#### Data for the task ####

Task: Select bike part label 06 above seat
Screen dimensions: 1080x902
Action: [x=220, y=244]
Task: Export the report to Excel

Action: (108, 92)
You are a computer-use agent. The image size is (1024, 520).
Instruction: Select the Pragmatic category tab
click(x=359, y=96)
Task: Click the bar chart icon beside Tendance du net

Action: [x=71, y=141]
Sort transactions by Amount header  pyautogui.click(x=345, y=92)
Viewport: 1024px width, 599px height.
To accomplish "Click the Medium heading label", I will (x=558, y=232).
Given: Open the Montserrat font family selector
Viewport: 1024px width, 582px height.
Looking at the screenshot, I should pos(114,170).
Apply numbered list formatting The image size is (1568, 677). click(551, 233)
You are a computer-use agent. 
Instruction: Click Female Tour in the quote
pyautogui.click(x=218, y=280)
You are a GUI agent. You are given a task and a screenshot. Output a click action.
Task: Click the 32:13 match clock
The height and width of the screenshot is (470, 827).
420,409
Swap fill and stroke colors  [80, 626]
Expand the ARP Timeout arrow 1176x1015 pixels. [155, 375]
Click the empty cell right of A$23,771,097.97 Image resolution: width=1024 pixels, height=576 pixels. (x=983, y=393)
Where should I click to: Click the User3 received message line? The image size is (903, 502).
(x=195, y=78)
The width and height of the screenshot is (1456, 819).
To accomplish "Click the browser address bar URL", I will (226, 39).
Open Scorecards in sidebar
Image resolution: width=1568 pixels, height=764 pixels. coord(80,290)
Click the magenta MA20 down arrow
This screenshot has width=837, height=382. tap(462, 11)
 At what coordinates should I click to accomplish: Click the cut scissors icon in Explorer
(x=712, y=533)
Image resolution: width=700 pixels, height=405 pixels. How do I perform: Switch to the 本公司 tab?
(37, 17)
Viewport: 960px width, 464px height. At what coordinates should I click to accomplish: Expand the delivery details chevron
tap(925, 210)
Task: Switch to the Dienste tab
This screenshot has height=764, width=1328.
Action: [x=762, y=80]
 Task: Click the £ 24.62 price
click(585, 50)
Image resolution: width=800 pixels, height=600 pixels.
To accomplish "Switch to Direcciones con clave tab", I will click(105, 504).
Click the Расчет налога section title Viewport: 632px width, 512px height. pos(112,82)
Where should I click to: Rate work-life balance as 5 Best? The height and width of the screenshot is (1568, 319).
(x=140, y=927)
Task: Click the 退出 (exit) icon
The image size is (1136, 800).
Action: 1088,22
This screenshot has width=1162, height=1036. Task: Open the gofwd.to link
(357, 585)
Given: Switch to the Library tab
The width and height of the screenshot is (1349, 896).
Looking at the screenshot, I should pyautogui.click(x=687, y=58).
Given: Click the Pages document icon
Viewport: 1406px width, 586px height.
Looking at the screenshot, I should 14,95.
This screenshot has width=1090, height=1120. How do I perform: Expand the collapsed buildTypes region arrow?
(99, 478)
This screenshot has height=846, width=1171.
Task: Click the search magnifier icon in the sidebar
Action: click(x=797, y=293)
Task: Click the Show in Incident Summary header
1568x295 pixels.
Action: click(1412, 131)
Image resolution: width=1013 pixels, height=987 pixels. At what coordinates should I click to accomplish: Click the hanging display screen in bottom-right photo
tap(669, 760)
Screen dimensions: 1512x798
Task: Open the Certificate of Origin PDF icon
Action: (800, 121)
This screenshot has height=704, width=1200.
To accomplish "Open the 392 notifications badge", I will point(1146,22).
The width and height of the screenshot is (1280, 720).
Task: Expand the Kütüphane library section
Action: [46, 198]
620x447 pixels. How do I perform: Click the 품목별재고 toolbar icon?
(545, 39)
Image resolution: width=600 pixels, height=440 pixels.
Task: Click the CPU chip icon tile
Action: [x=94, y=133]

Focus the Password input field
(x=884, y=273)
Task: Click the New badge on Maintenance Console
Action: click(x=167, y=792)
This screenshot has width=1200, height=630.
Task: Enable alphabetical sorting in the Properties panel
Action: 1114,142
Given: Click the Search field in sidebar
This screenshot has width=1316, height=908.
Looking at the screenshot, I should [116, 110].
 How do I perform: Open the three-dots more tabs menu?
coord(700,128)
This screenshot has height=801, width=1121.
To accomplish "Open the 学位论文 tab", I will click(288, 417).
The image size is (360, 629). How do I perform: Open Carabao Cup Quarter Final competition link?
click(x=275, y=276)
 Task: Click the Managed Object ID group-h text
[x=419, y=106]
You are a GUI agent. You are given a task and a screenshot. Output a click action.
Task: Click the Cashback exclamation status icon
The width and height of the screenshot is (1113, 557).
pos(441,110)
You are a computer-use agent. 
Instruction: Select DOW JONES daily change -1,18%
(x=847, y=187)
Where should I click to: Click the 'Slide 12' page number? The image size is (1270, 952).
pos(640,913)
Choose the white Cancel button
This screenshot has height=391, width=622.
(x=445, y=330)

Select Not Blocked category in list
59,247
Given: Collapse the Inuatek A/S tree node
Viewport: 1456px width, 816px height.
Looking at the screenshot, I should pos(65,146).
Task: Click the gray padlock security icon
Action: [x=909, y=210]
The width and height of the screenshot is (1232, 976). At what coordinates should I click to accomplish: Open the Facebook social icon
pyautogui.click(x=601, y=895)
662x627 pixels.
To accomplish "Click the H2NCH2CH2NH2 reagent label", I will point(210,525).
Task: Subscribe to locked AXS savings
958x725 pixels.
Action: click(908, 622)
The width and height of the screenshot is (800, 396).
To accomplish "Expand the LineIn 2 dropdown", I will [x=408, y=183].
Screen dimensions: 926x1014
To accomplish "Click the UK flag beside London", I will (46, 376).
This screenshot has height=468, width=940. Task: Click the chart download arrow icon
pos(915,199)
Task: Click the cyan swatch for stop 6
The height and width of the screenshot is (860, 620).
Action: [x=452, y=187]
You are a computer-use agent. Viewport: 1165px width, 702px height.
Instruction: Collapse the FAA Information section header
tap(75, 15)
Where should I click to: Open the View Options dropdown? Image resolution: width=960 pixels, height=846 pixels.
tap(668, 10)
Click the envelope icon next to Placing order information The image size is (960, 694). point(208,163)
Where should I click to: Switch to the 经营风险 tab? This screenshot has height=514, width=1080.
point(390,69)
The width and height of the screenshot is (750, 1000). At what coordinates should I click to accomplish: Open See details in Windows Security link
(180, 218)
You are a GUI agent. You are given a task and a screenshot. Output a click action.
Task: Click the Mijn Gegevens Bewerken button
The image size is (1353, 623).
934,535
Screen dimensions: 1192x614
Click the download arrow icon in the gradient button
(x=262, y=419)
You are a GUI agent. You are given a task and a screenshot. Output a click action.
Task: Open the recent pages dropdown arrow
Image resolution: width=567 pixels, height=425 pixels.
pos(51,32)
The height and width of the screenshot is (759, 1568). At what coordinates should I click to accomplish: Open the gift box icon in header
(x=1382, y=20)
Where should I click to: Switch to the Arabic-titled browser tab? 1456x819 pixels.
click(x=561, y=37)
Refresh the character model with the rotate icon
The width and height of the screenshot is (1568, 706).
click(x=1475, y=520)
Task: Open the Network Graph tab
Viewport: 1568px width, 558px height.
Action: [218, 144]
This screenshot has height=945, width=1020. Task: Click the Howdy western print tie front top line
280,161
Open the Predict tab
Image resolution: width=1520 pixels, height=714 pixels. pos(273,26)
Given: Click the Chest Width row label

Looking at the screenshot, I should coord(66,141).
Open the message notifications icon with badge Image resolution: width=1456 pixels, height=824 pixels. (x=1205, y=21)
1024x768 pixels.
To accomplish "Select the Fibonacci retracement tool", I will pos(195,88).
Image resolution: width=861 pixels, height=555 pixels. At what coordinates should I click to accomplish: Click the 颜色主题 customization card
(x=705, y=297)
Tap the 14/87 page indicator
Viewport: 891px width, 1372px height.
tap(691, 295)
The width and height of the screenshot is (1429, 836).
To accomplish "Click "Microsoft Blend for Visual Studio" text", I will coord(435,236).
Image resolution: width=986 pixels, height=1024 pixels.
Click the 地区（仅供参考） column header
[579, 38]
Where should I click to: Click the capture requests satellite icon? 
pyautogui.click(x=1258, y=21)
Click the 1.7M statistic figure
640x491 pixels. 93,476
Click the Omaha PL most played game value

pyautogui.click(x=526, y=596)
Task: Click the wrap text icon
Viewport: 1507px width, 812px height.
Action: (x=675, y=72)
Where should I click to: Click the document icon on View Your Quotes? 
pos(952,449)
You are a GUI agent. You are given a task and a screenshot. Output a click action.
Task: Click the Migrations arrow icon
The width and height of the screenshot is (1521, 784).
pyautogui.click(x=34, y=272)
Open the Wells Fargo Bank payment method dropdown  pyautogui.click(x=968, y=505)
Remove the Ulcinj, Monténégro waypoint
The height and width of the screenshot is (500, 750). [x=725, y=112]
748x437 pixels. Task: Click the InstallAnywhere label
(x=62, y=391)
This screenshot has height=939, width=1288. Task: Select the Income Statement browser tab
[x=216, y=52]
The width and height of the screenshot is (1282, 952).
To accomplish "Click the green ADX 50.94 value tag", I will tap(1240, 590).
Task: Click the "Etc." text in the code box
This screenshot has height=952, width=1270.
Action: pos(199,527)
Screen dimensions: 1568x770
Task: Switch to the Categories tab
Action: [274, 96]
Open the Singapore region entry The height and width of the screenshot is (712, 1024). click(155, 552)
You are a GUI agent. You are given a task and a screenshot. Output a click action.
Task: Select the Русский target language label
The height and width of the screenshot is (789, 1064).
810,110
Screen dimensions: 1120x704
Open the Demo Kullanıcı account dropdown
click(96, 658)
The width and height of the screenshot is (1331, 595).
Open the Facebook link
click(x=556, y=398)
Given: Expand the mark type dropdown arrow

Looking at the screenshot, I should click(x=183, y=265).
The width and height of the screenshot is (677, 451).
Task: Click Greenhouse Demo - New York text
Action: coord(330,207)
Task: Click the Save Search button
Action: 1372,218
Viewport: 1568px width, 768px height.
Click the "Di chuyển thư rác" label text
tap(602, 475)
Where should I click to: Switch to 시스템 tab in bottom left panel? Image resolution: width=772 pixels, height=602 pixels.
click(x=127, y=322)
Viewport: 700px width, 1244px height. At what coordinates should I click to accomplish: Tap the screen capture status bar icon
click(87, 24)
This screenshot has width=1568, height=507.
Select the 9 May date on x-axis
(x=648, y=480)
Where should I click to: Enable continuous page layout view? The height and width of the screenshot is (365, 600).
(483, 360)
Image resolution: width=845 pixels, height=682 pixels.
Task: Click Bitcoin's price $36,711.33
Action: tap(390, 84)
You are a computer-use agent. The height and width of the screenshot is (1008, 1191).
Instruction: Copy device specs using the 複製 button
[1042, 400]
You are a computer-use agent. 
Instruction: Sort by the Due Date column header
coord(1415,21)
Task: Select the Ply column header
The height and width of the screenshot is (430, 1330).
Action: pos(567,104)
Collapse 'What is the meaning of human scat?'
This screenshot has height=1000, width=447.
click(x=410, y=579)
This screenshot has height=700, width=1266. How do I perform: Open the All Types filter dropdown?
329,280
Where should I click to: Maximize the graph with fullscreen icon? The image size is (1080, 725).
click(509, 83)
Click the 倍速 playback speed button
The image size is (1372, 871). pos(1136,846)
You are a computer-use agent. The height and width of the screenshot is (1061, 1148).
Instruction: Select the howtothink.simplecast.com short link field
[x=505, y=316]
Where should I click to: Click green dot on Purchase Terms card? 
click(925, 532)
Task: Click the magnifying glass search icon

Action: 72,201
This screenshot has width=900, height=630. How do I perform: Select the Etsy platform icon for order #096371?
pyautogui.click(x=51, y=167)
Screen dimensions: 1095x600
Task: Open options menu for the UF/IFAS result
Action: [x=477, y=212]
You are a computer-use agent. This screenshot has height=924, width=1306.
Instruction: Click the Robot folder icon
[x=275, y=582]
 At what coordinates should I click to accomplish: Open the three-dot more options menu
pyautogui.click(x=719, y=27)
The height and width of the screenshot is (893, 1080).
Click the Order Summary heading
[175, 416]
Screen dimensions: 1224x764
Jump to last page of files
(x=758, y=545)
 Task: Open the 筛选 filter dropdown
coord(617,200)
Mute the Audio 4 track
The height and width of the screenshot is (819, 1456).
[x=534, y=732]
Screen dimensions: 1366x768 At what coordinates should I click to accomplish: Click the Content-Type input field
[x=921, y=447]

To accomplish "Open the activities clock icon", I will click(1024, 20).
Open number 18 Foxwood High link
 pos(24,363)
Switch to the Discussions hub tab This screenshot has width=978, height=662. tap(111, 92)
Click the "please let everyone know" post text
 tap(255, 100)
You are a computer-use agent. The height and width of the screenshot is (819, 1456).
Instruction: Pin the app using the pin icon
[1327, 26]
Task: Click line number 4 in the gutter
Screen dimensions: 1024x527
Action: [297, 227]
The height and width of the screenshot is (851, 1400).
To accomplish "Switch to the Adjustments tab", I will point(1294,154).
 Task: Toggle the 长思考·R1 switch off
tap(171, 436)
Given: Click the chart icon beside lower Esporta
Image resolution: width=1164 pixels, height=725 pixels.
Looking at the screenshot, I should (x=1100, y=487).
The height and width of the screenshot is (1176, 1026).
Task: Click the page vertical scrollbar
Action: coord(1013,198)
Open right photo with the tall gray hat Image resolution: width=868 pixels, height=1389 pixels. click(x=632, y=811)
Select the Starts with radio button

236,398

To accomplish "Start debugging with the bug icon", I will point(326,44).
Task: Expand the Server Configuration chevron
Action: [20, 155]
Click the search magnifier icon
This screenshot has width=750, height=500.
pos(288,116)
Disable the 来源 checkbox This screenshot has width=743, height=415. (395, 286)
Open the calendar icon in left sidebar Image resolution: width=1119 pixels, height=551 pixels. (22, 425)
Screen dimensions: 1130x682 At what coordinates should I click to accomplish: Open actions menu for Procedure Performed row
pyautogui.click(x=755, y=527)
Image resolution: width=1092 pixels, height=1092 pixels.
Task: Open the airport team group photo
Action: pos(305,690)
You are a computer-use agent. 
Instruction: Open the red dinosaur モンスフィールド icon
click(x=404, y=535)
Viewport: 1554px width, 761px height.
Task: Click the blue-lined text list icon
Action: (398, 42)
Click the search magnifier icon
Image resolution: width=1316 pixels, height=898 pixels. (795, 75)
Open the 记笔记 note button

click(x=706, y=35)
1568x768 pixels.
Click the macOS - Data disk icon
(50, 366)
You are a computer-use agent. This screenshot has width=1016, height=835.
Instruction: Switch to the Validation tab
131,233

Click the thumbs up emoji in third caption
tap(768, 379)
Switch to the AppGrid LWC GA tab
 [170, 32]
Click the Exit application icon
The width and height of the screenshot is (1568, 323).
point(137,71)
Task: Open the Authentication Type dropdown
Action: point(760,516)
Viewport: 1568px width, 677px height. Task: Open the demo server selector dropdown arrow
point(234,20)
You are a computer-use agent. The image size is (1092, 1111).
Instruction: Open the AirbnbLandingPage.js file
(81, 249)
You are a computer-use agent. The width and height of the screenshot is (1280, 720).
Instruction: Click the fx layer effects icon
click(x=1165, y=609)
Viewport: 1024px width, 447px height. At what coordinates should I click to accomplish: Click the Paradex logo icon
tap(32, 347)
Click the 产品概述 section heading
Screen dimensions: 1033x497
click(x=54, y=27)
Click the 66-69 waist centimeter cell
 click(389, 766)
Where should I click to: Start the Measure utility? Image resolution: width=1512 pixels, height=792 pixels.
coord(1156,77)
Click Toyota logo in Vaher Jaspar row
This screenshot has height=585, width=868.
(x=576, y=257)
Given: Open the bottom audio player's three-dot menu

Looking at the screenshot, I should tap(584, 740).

####

*Written exercise:* Lay out everything in the records above, from the line containing "Open right photo" down to the line containing "click(x=706, y=35)", as a Markdown table with the columns Row and Line. Number each line in Row, and leave out blank lines.

*In response:*
| Row | Line |
|---|---|
| 1 | Open right photo with the tall gray hat Image resolution: width=868 pixels, height=1389 pixels. click(x=632, y=811) |
| 2 | Select the Starts with radio button |
| 3 | 236,398 |
| 4 | To accomplish "Start debugging with the bug icon", I will point(326,44). |
| 5 | Task: Expand the Server Configuration chevron |
| 6 | Action: [20, 155] |
| 7 | Click the search magnifier icon |
| 8 | This screenshot has width=750, height=500. |
| 9 | pos(288,116) |
| 10 | Disable the 来源 checkbox This screenshot has width=743, height=415. (395, 286) |
| 11 | Open the calendar icon in left sidebar Image resolution: width=1119 pixels, height=551 pixels. (22, 425) |
| 12 | Screen dimensions: 1130x682 At what coordinates should I click to accomplish: Open actions menu for Procedure Performed row |
| 13 | pyautogui.click(x=755, y=527) |
| 14 | Image resolution: width=1092 pixels, height=1092 pixels. |
| 15 | Task: Open the airport team group photo |
| 16 | Action: pos(305,690) |
| 17 | You are a computer-use agent.  |
| 18 | Instruction: Open the red dinosaur モンスフィールド icon |
| 19 | click(x=404, y=535) |
| 20 | Viewport: 1554px width, 761px height. |
| 21 | Task: Click the blue-lined text list icon |
| 22 | Action: (398, 42) |
| 23 | Click the search magnifier icon |
| 24 | Image resolution: width=1316 pixels, height=898 pixels. (795, 75) |
| 25 | Open the 记笔记 note button |
| 26 | click(x=706, y=35) |